*Source data*:
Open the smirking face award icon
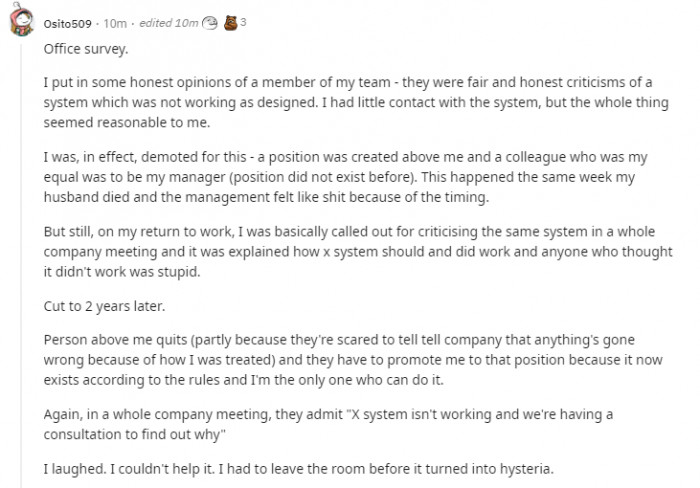Image resolution: width=700 pixels, height=488 pixels. click(209, 23)
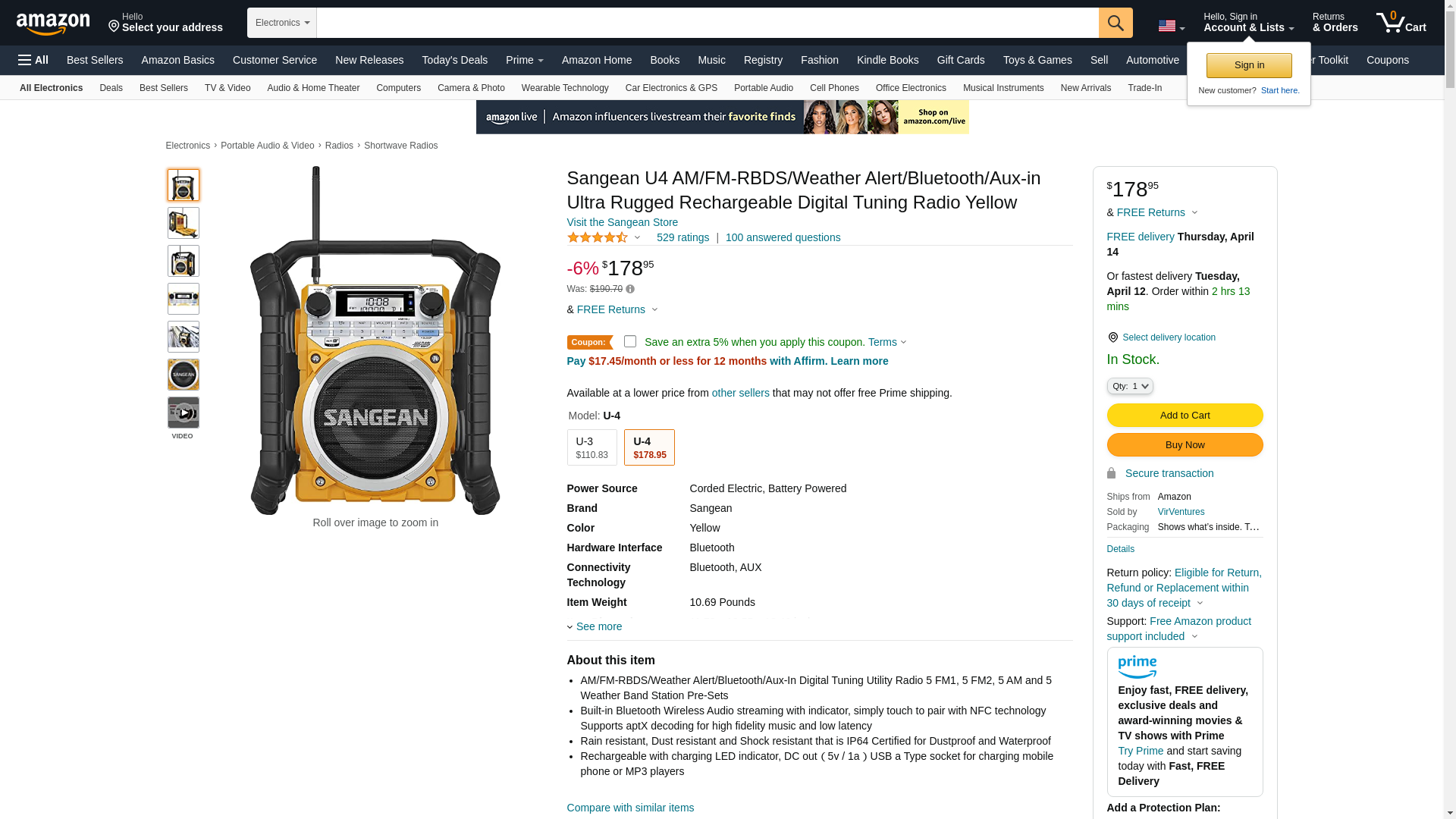Go to Today's Deals tab
This screenshot has height=819, width=1456.
[455, 60]
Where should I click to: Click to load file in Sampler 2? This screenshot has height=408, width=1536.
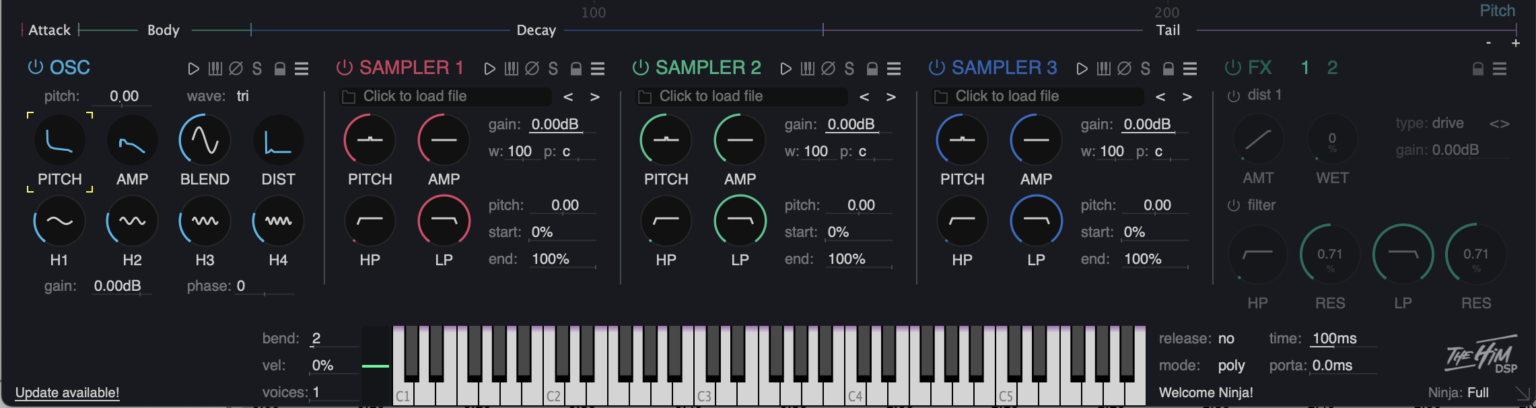pos(710,97)
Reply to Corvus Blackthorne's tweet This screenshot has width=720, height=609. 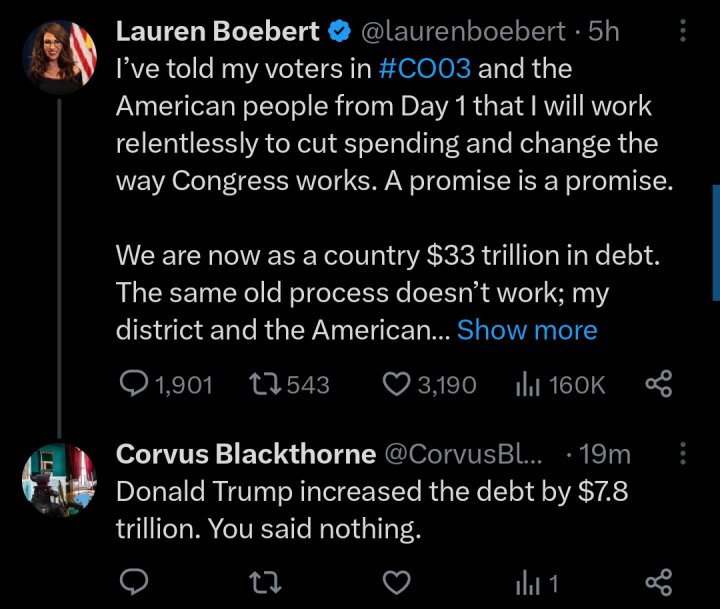tap(134, 582)
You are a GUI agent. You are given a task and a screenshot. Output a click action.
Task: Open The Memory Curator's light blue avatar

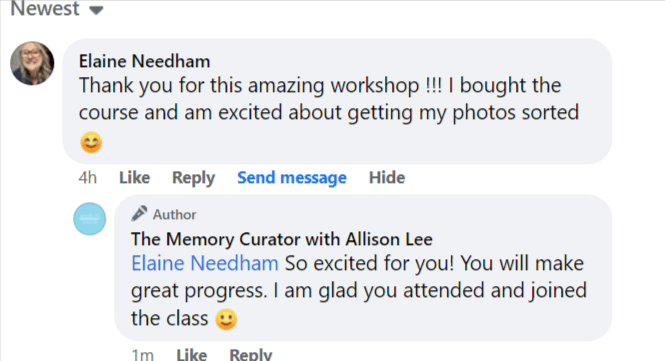click(89, 219)
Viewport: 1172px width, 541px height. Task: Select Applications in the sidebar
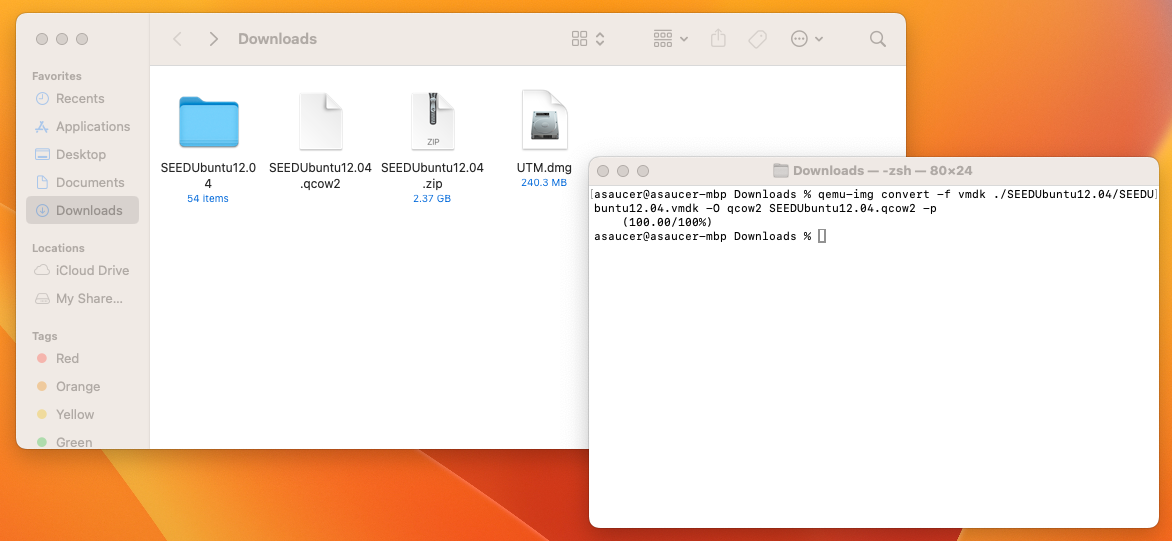[x=92, y=127]
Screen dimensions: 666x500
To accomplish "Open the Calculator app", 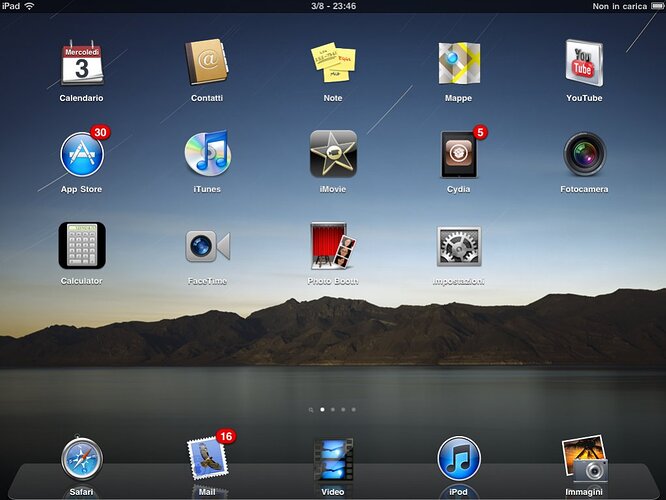I will pyautogui.click(x=82, y=246).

*PROMPT*: Going by the data above, the answer is exactly the lines from the one holding "Task: Open The" to the one holding "Screen dimensions: 666x500", both kept, with the pictures left out.

*TASK OUTPUT*:
Task: Open The Memory Curator's light blue avatar

click(89, 219)
Viewport: 1172px width, 541px height. Task: Select Applications in the sidebar
[x=92, y=127]
Screen dimensions: 666x500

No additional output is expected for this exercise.